• **Written problem**
In the bug report log below, why must someone who wants to comment on this bug first unarchive it, and how is that done? Answer in one to three sentences.

GNU bug report logs - #68971
Innocent file renders crazy

Previous Next

Package: emacs;

Reported by: Dan Jacobson <jidanni <at> jidanni.org>

Date: Wed, 7 Feb 2024 14:19:01 UTC

Severity: normal

Tags: notabug

Done: Eli Zaretskii <eliz <at> gnu.org>

Bug is archived. No further changes may be made.

To add a comment to this bug, you must first unarchive it, by sending
a message to control AT debbugs.gnu.org, with unarchive 68971 in the body.
You can then email your comments to 68971 AT debbugs.gnu.org in the normal way.

Toggle the display of automated, internal messages from the tracker.

View this report as an mbox folder, status mbox, maintainer mbox


Report forwarded to bug-gnu-emacs <at> gnu.org:
bug#68971; Package emacs. (Wed, 07 Feb 2024 14:19:01 GMT) Full text and rfc822 format available.

Acknowledgement sent to Dan Jacobson <jidanni <at> jidanni.org>:
New bug report received and forwarded. Copy sent to bug-gnu-emacs <at> gnu.org. (Wed, 07 Feb 2024 14:19:01 GMT) Full text and rfc822 format available.

Message #5 received at submit <at> debbugs.gnu.org (full text, mbox):

From: Dan Jacobson <jidanni <at> jidanni.org>
To: bug-gnu-emacs <at> gnu.org
Subject: Innocent file renders crazy
Date: Wed, 07 Feb 2024 22:17:58 +0800
[Message part 1 (text/plain, inline)]
There is something crazy about this attached file that causes emacs to
display tons of weird characters.

• **Data supplied**
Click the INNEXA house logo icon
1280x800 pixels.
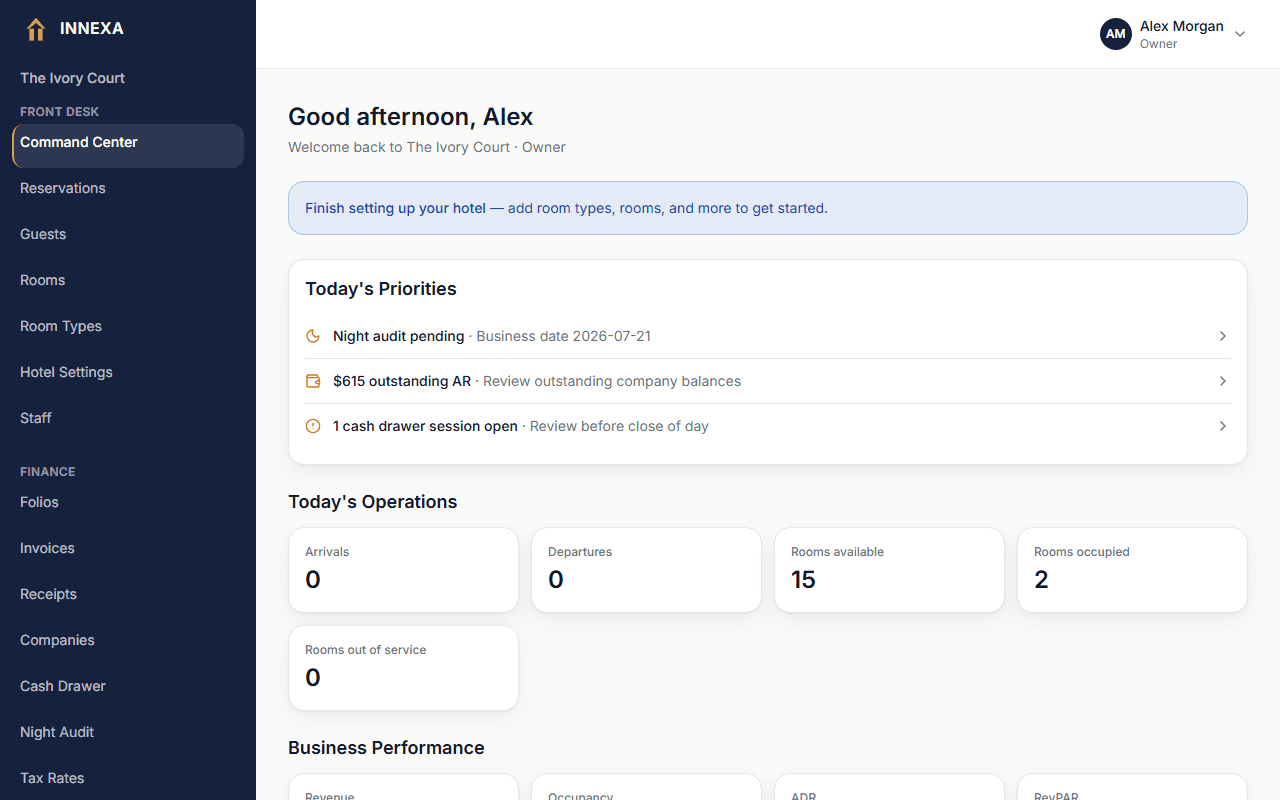pos(36,29)
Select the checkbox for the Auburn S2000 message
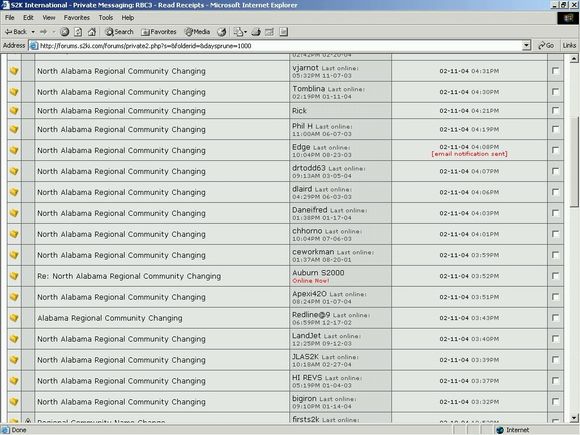This screenshot has height=435, width=580. pos(555,276)
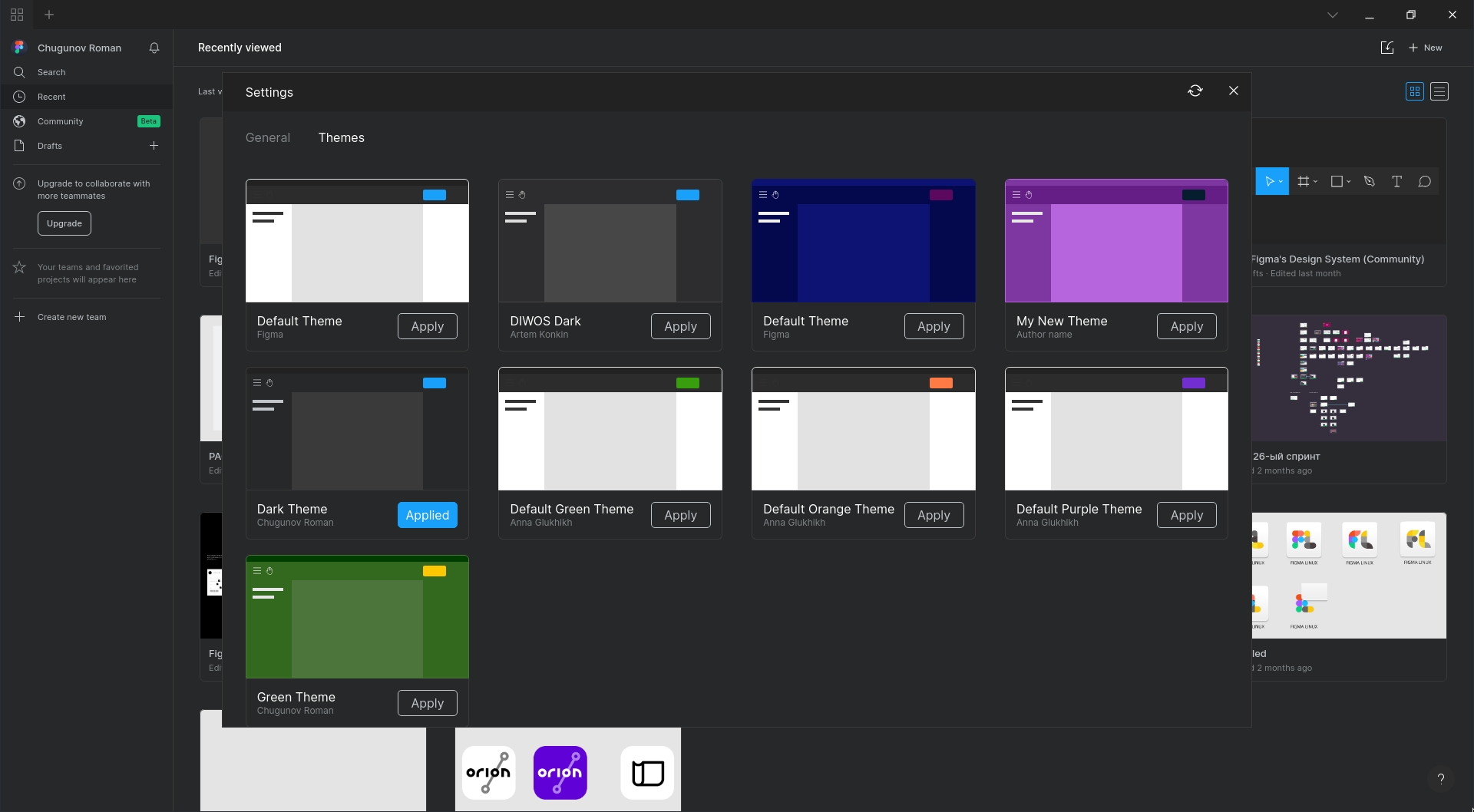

• **Answer**
The bug is archived, so no further changes may be made to it. To unarchive it, send a message to control AT debbugs.gnu.org with "unarchive 68971" in the body. After that, comments can be emailed to 68971 AT debbugs.gnu.org in the normal way.